**WORK INSTRUCTIONS:** For this exercise, repeat exactly the lines below starting at the line holding "Task: Open the T-shirt Moon product thumbnail" and ending at the line holding "The width and", both included, with no extra lines and no pictures.

**DATA LISTING:**
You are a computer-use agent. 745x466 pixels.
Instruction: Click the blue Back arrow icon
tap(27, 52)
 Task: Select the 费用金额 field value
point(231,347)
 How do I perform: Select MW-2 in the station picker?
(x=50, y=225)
--
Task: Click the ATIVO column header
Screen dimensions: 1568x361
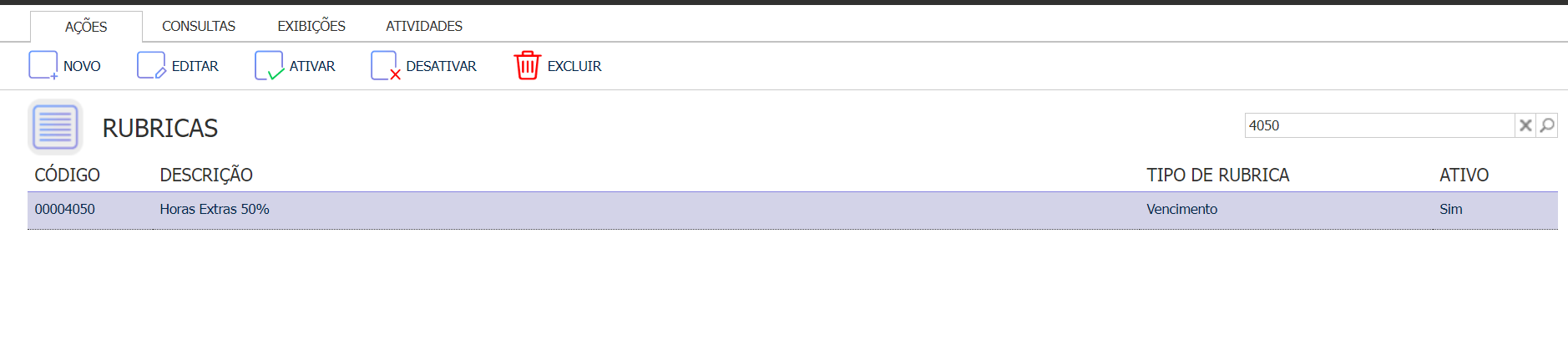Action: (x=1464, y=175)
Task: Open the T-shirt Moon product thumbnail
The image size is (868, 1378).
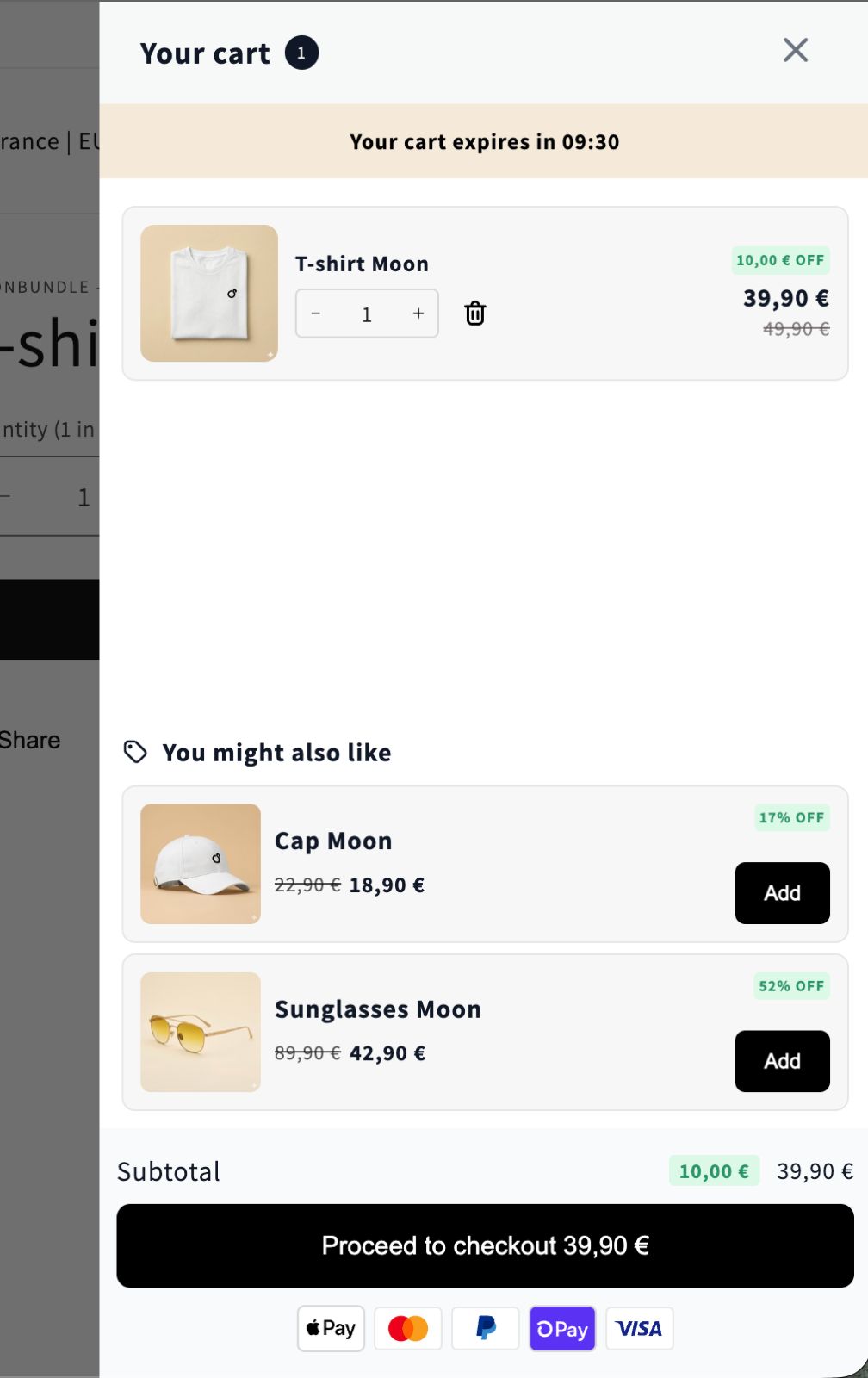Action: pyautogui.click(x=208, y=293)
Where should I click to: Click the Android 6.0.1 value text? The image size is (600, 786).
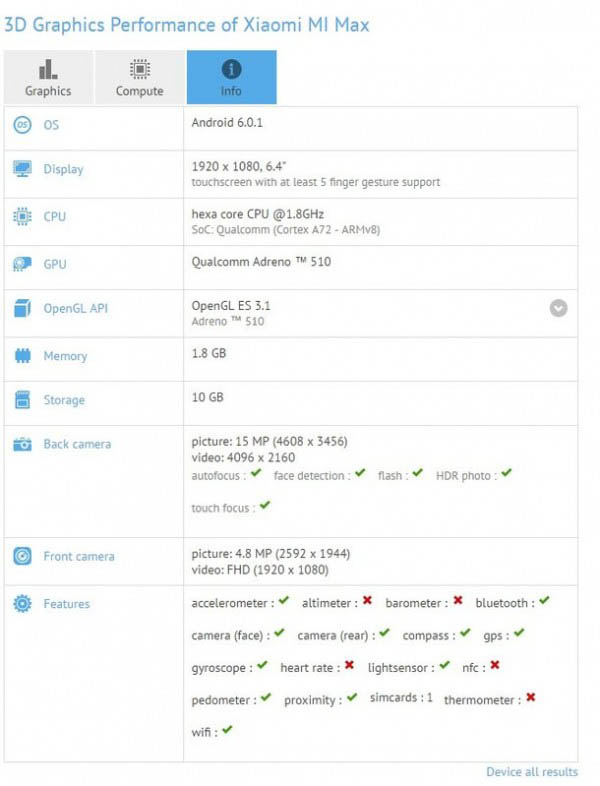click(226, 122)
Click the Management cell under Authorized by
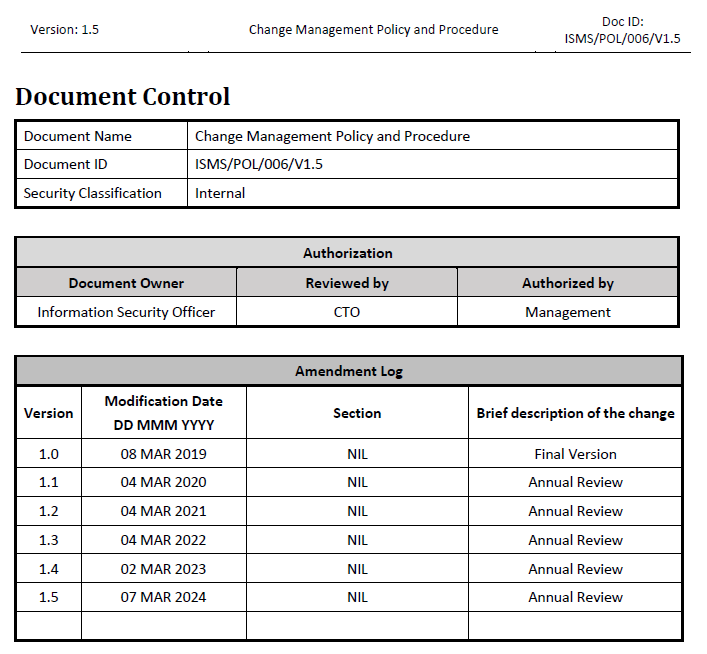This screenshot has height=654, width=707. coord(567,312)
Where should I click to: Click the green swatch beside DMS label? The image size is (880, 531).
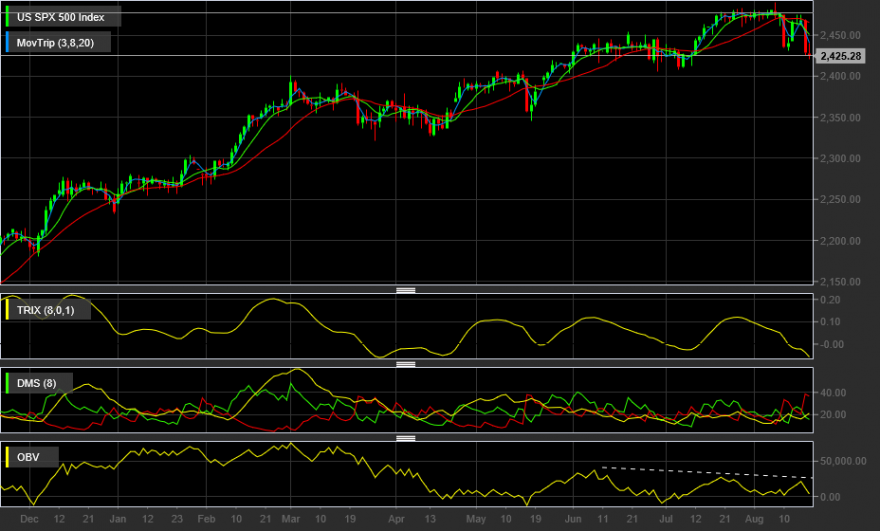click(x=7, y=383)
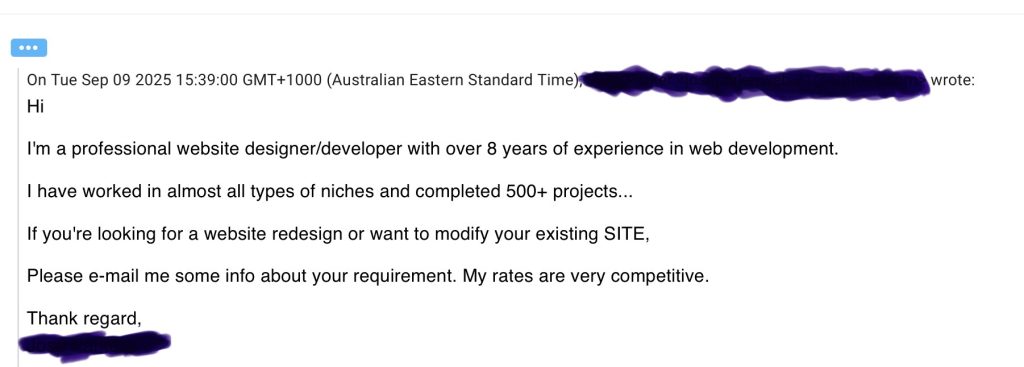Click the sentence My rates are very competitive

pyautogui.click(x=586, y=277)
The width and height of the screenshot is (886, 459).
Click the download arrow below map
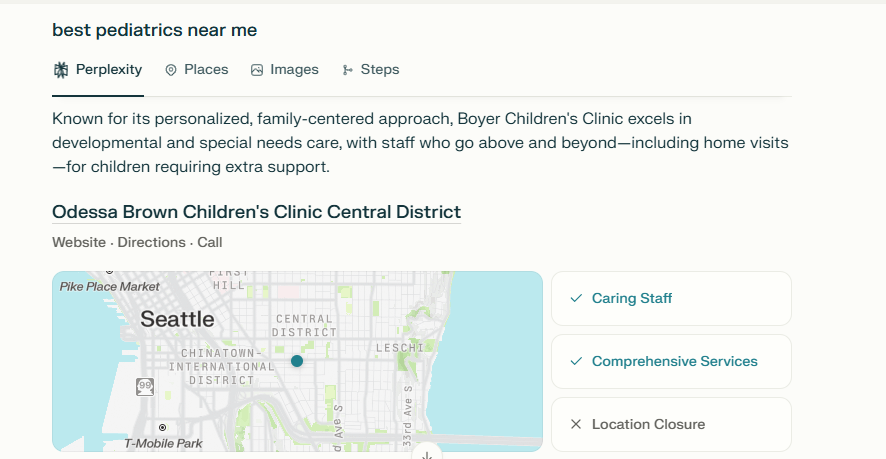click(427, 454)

**YOUR RESPONSE:**
Task: Open the T-shirt Moon product thumbnail
The image size is (868, 1378).
Action: pyautogui.click(x=208, y=293)
Where should I click to: Click the Android 6.0.1 value text? The image size is (600, 786).
click(226, 122)
Click the Management cell under Authorized by
This screenshot has height=654, width=707. coord(567,312)
Where should I click to: Click the green swatch beside DMS label? The image size is (880, 531).
click(x=7, y=383)
Click the sentence My rates are very competitive

pyautogui.click(x=586, y=277)
The width and height of the screenshot is (886, 459).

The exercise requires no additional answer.